Seulement, rien ne dit, pour le moment, que l’Australie obtiendra les trois SNA de type Virginia promis en raison des difficultés des chantiers navals américains à satisfaire d’abord les besoins de l’US Navy.

Même si Canberra a décidé d’accorder à ces derniers une subvention de 3 milliards de dollars [une seconde tranche de 500 millions vient d’ailleurs d’être débloquée], le Pentagone a récemment fait savoir qu’il était en train d’examiner les implications du pacte AUKUS sur la flotte de SNA de l’US Navy et de vérifier si ses objectifs étaient bien alignés sur le programme « America First » du président Trump.

Or, ayant « cassé » le contrat « Shortfin Barracuda » qu’il avait notifié au français Naval Group au profit du pacte AUKUS, le ministère australien de la Défense peut difficilement revenir en arrière… alors que les six sous-marins de type Collins actuellement mis en œuvre par la RAN, déjà qu’ils sont affectés par de nombreux problèmes, ne pourront pas être prolongés jusqu’en 2040.

Quoi qu’il en soit, l’Australie pourra compter sur le soutien indéfectible du Royaume-Uni, comme en témoigne le traité sur la production de sous-marins que les deux pays vont signer, ce 26 juillet. « Notre engagement envers l’Australie est absolu », a d’ailleurs commenté John Healey, le ministre britannique de la Défense.

Devant être le plus important jamais signé depuis la création du Commonwealth d’Australie, en 1901, ce traité « soutiendra les programmes de sous-marins pendant 50 ans, créera des dizaines de milliers d’emplois et devrait rapporter jusqu’à 20 milliards de livres sterling [près de 23 milliards d’euros] au Royaume-Uni sur les 25 prochaines années », a expliqué le ministère britannique des Affaires étrangères.

Cet accord, surnommé « Traité de Geelong », démontre l’engagement du gouvernement à assurer à la fois la sécurité et la prospérité, à préserver les emplois dans tout le Royaume-Uni et à stimuler notre industrie de la défense, avec de nouvelles exportations de sous-marins s’élevant à des centaines de millions de livres par an », a-t-il insisté.

Plus précisément, ce traité ouvre la voie à une coopération sur « la conception, la construction, l’exploitation, le maintien en condition opérationnelle jusqu’au démantèlement de sous-marins SSN-AUKUS ».

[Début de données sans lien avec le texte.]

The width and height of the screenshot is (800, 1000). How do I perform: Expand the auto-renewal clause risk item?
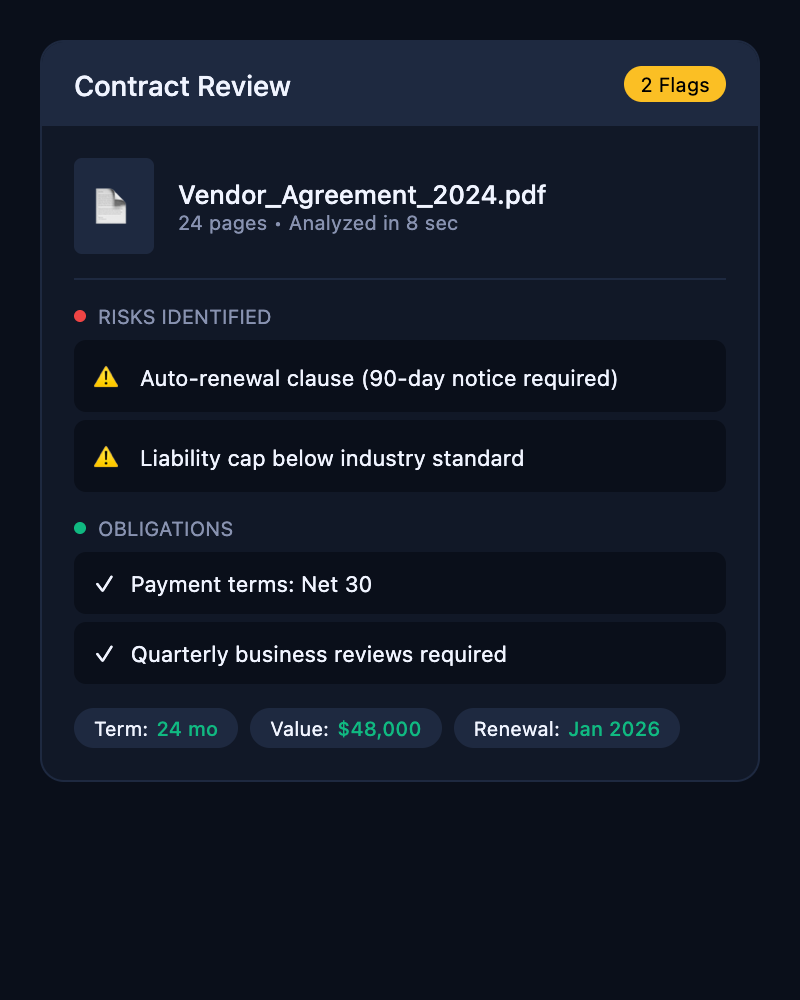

Selon le ministre australien de la Défense, Richard Marles, le traité de Geelong porte également sur la formation des sous-mariniers de la RAN par la Royal Navy ainsi que sur le développement des infrastructures du chantier naval d’Osborne, à Adelaïde. Enfin, il vise à créer une « base industrielle de défense intégrée entre le Royaume-Uni et l’Australie », permettant ainsi aux « entreprises australiennes de fournir des équipements à la Grande-Bretagne pour la construction de sous-marins ».

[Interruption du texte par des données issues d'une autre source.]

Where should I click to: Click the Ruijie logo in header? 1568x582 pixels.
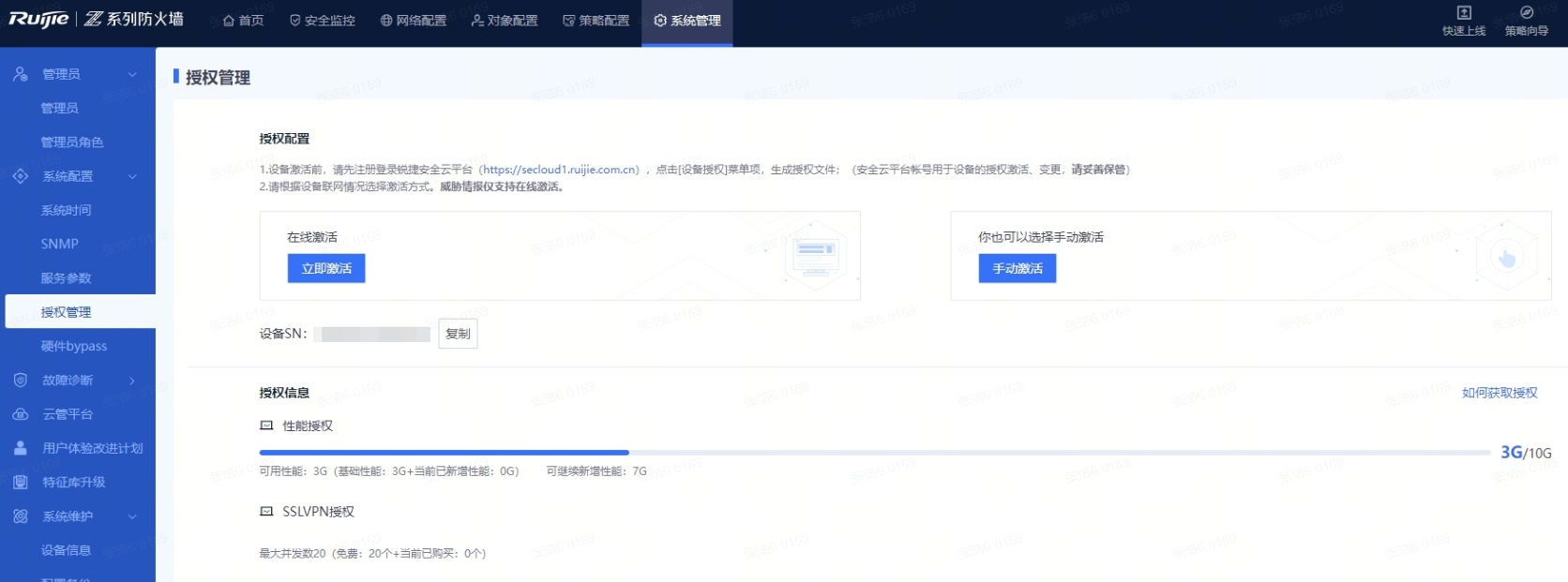[38, 20]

Cela étant, l’Australie devra mettre la main au portefeuille puisqu’elle aura à verser environ 4,6 milliards de dollars à l’industrie britannique pour la conception et la production des chaufferies nucléaires destinées aux futurs SSN-AUKUS.

Quant à l’examen mené par le Pentagone, les responsables australiens et britanniques ne se disent pas inquiets, estimant qu’il serait même une « opportunité de renouveler l’engagement de l’administration Trump » à l’égard du pacte AUKUS.

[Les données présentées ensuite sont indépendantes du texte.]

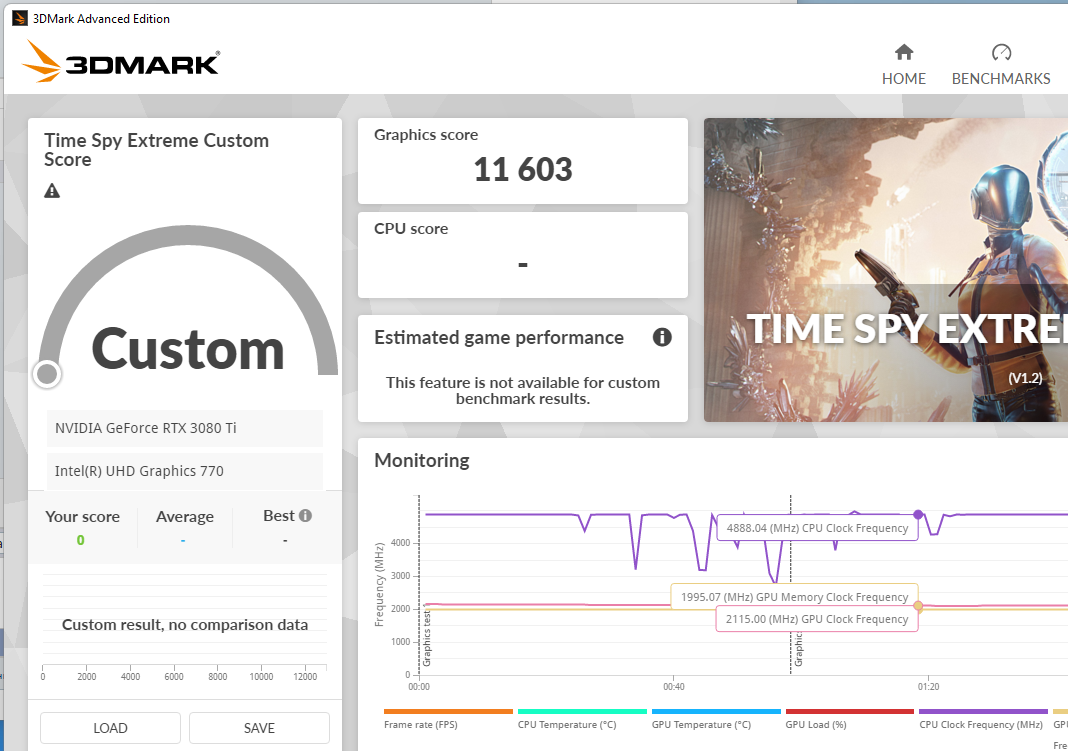Click the 3DMark title bar app icon
This screenshot has height=751, width=1068.
20,18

« Nous sommes vraiment confiants quant à l’avancement du projet AUKUS et des progrès réalisés dans les trois pays », a fait valoir M. Marles. « Le pacte AUKUS ne coûte rien de plus au contribuable américain. En réalité, ce sont l’Australie et le Royaume-Uni qui investissent le plus », a enchéri son homologue britannique. Sauf que l’équation ne se pose pas en ces termes, l’enjeu pour le Pentagone étant d’avoir le nombre requis de SNA pour éventuellement faire face à un conflit dans la zone indopacifique.

Au total, au moins dix-sept sous-marins de type SSN-AUKUS devraient être construits dans les années à venir. Aux cinq attendus par l’Australie s’ajouteront en effet les douze que prévoit de commander le Royaume-Uni, conformément aux recommandations de la Revue stratégique de défense publiée en juin.